# [WHAT YOU WILL DO]
1. Copy the lattice cryptography passage from "Many lattice-based cryptographic" to "are not known.", keeping every word and mark unchanged.
2. Please write what comes next in the lattice cryptography passage, starting right after its final sentence.
───── TEXT EXTRACT ─────
Lattice-based cryptographic constructions hold a great promise for public-key post-quantum cryptography.^[38] Indeed, the main alternative forms of public-key cryptography are schemes based on the hardness of factoring and related problems and schemes based on the hardness of the discrete logarithm and related problems. However, both factoring and the discrete logarithm problem are known to be solvable in polynomial time on a quantum computer.^[39] Furthermore, algorithms for factorization tend to yield algorithms for discrete logarithm, and conversely. This further motivates the study of constructions based on alternative assumptions, such as the hardness of lattice problems.

Many lattice-based cryptographic schemes are known to be secure assuming the worst-case hardness of certain lattice problems.^[3][6][7] I.e., if there exists an algorithm that can efficiently break the cryptographic scheme with non-negligible probability, then there exists an efficient algorithm that solves a certain lattice problem on any input. However, for the practical lattice-based constructions (such as schemes based on NTRU and even schemes based on LWE with efficient parameters), meaningful reduction-based guarantees of security are not known.
───── DATA ─────
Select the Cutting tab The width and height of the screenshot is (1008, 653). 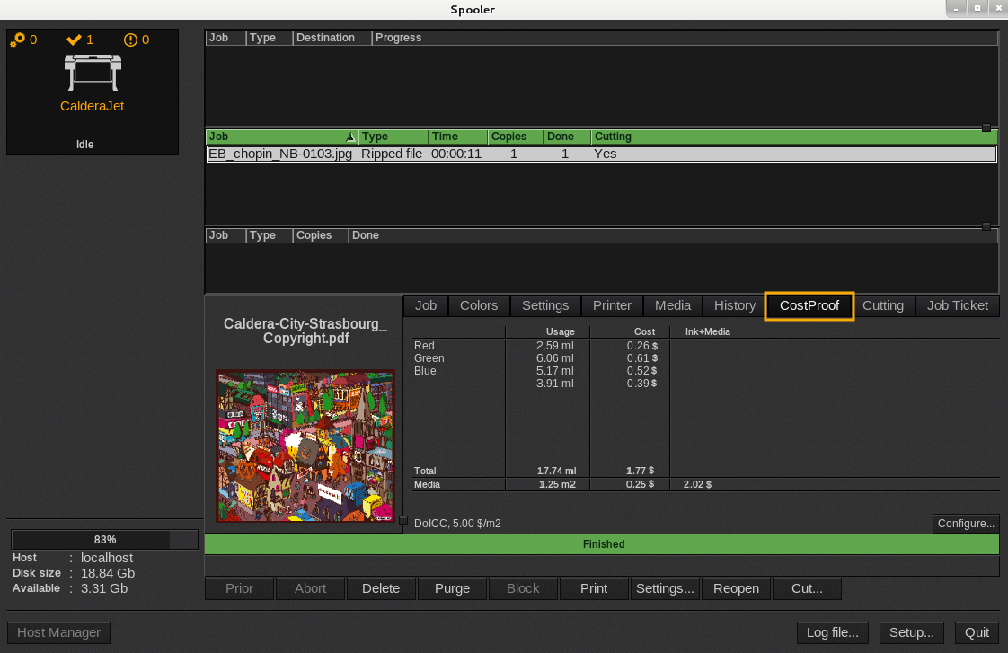(882, 305)
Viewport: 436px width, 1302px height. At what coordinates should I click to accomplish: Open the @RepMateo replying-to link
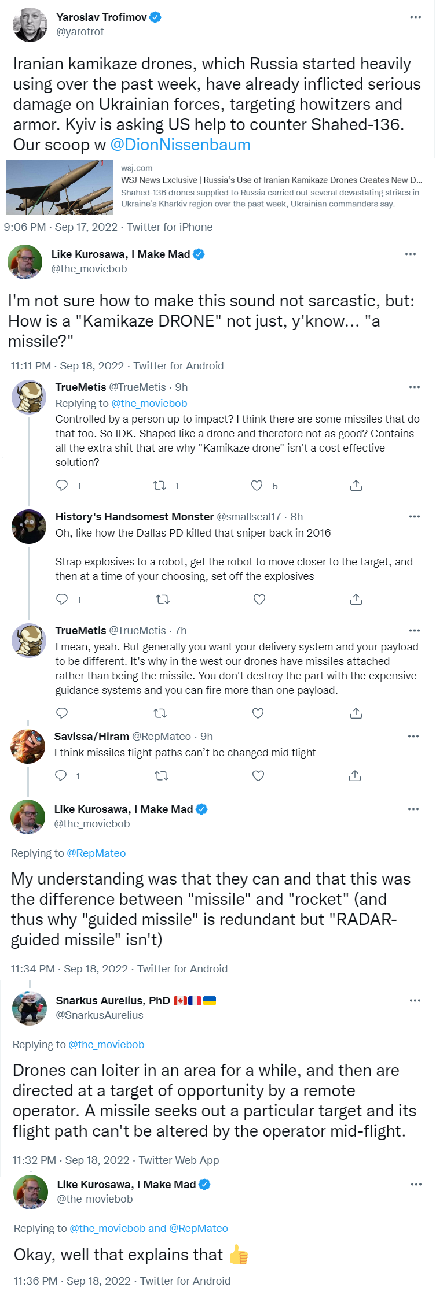pyautogui.click(x=96, y=853)
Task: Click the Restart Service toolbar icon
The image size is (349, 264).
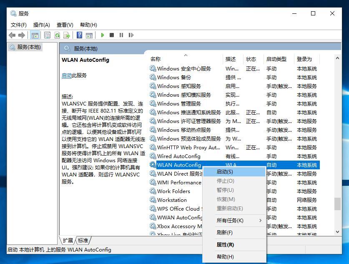Action: 131,35
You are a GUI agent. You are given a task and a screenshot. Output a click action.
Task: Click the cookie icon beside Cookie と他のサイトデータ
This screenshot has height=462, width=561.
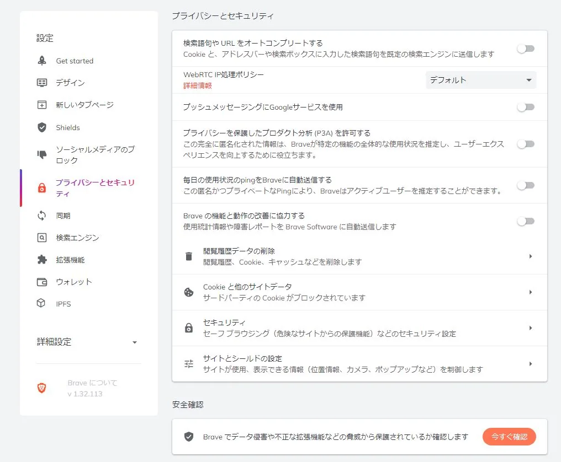(x=188, y=292)

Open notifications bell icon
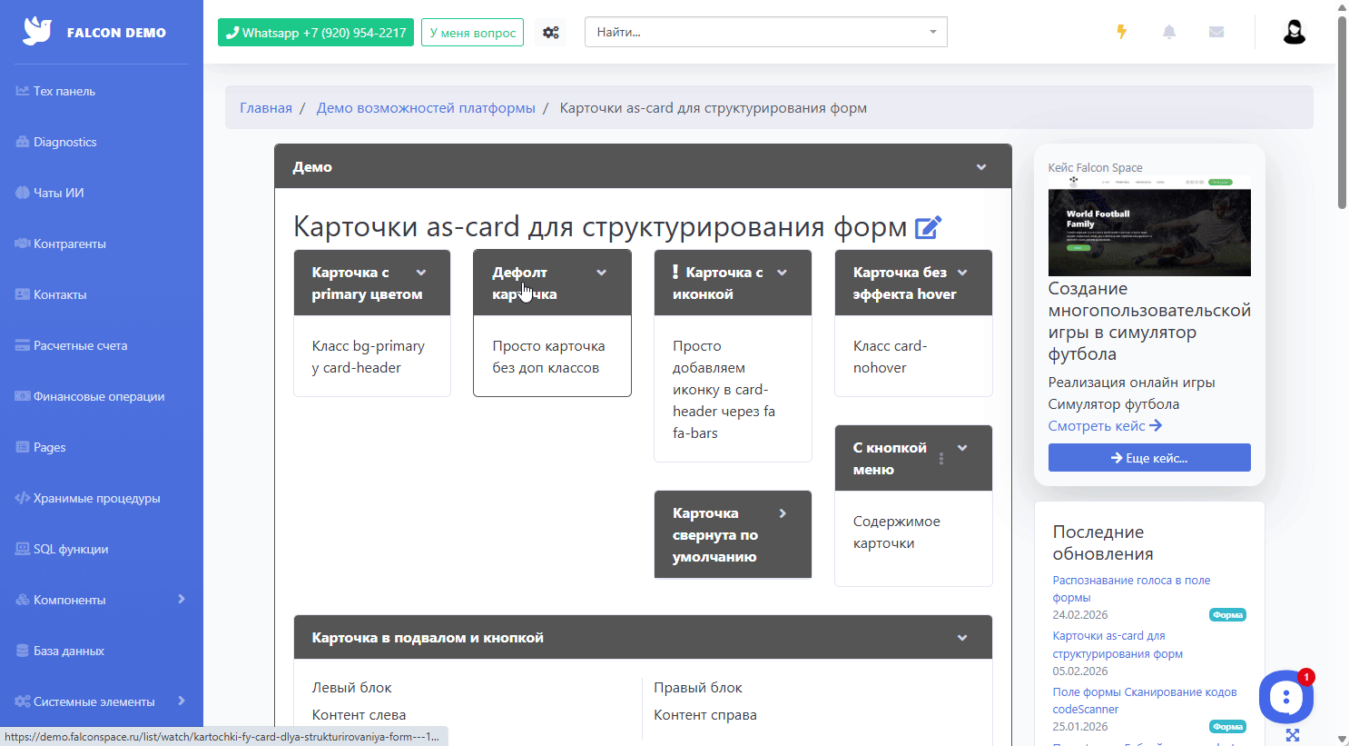coord(1169,32)
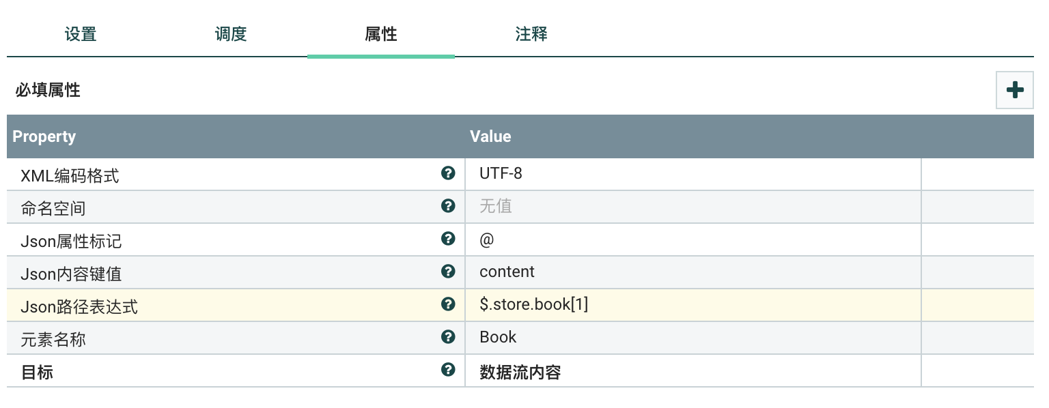Click the plus icon to add property
The width and height of the screenshot is (1049, 408).
pyautogui.click(x=1015, y=90)
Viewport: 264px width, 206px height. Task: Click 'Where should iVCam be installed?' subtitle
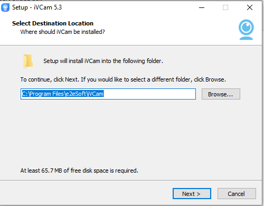point(62,32)
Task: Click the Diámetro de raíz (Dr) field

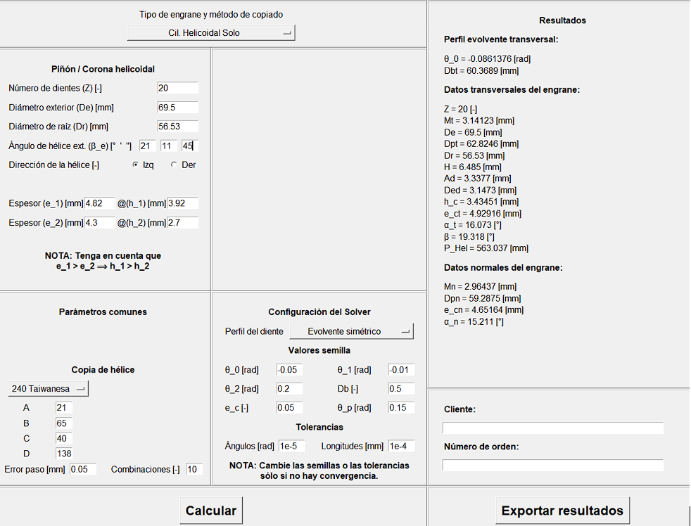Action: (177, 127)
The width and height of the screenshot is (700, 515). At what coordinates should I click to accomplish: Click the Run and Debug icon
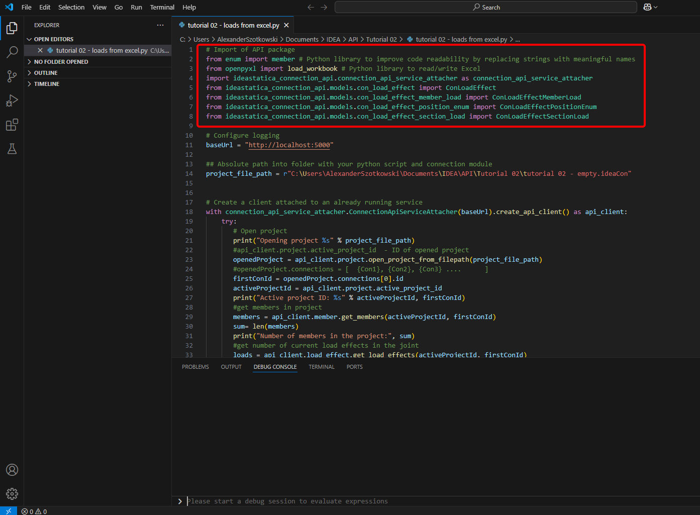pyautogui.click(x=12, y=100)
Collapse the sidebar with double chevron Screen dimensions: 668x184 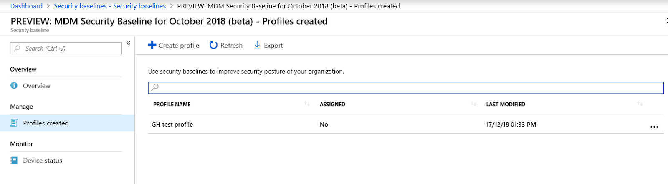click(129, 43)
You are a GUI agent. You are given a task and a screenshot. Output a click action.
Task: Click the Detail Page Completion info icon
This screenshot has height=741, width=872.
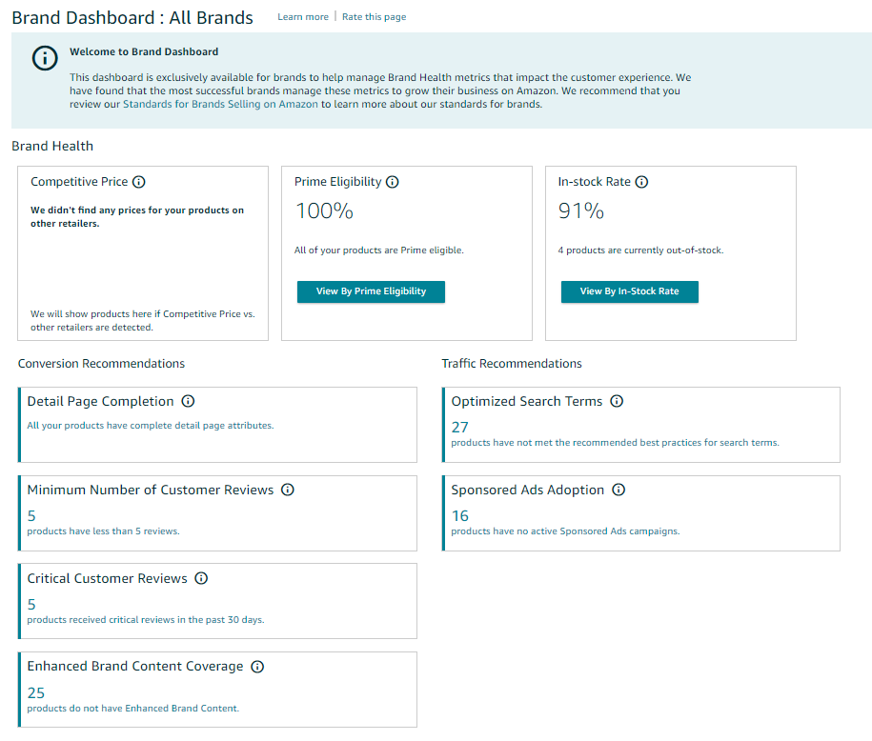pyautogui.click(x=188, y=401)
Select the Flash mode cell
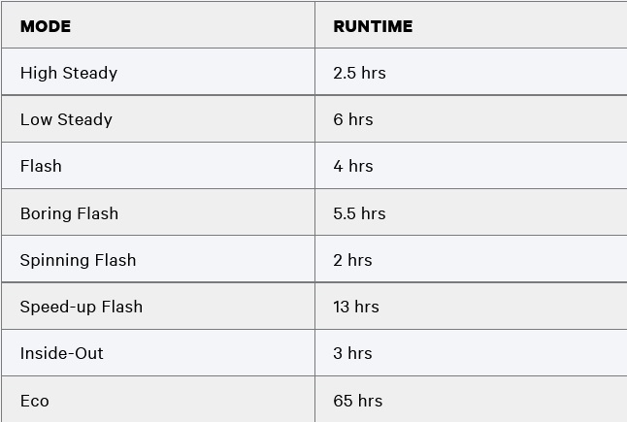 coord(158,166)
─────
# [WRITTEN RESPONSES]
1.
Many lattice-based cryptographic schemes are known to be secure assuming the worst-case hardness of certain lattice problems.^[3][6][7] I.e., if there exists an algorithm that can efficiently break the cryptographic scheme with non-negligible probability, then there exists an efficient algorithm that solves a certain lattice problem on any input. However, for the practical lattice-based constructions (such as schemes based on NTRU and even schemes based on LWE with efficient parameters), meaningful reduction-based guarantees of security are not known.

2.
Assessments of the security levels provided by reduction arguments from hard problems - based on recommended parameter sizes, standard estimates of the computational complexity of the hard problems, and detailed examination of the steps in the reductions - are called concrete security and sometimes practice-oriented provable security.^[40] Authors who have investigated concrete security for lattice-based cryptosystems have found that the provable security results for such systems do not provide any meaningful concrete security for practical values of the parameters.^[41][42]

For many cryptographic primitives, the only known constructions are based on lattices or closely related objects. These primitives include fully homomorphic encryption,^[13] indistinguishability obfuscation,^[43] cryptographic multilinear maps, and functional encryption.^[43]

• Lattice problems
• Learning with errors
• Homomorphic encryption
• Post-quantum cryptography
• Ring learning with errors
• Ring learning with Errors Key Exchange

• Oded Goldreich, Shafi Goldwasser, and Shai Halevi. "Public-key cryptosystems from lattice reduction problems". In Crypto ’97: Proceedings of the 17th Annual International Cryptology Conference on Advances in Cryptology, pages 112–131, London, UK, 1997. Springer-Verlag.
• Oded Regev. Lattice-based cryptography. In Advances in cryptology (CRYPTO), pages 131–141, 2006.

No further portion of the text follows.